March 20th, 2009 at 8:29 am
None of those kids in PSL are going to be changing the world anytime soon, who gives a flying f…k.
March 20th, 2009 at 9:02 am
My son goes to PSLE and came home last night telling us about it closing. I can’t believe this school is closing. What a way to put a damper on the kids. He was very sad and unsure about what’s going to happen to all the staff… That’s the last thing kids needs to be worried about!

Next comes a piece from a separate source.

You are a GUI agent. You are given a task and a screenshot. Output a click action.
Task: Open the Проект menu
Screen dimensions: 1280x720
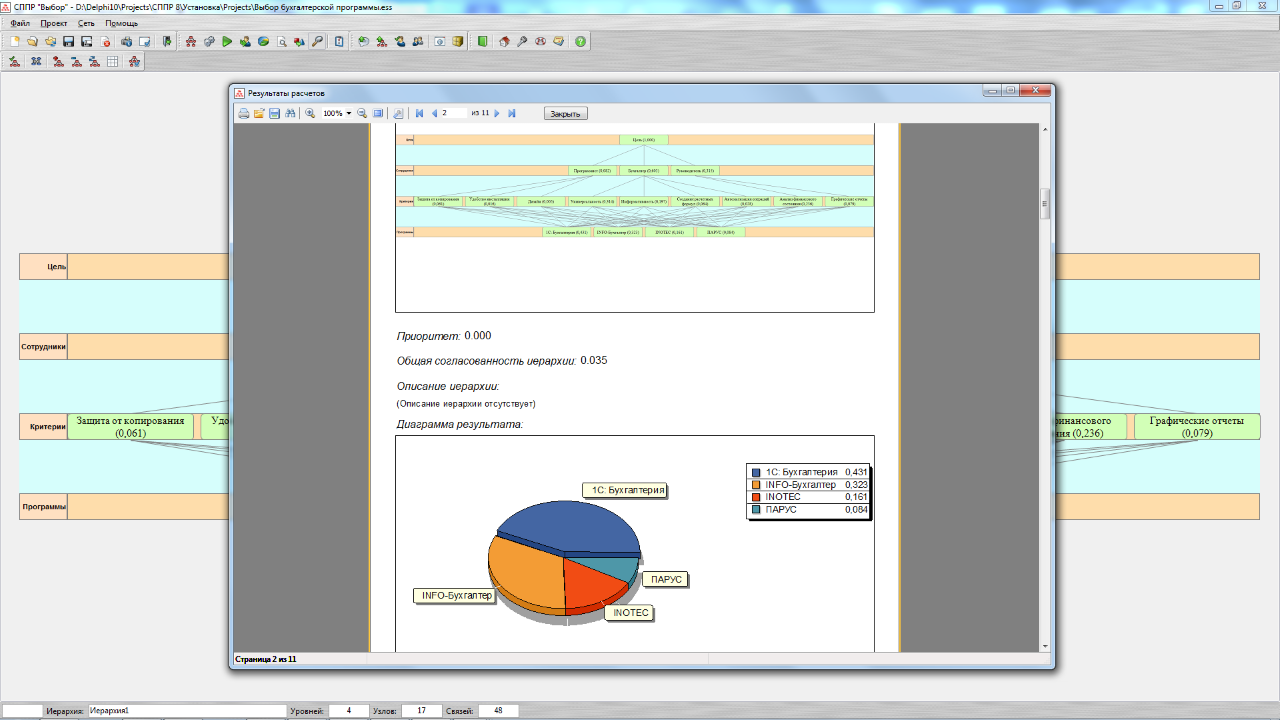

March 20th, 2009 at 1:37 pm
I’m moving and paying my property taxes to a county that deserves it! Good riddance PSL! The people are right, you are a bunch of IDIOTS(School Board)!
March 20th, 2009 at 8:52 pm
Those little midgets dont need an education. Put them to the factories at ten! Make them work thats the best education.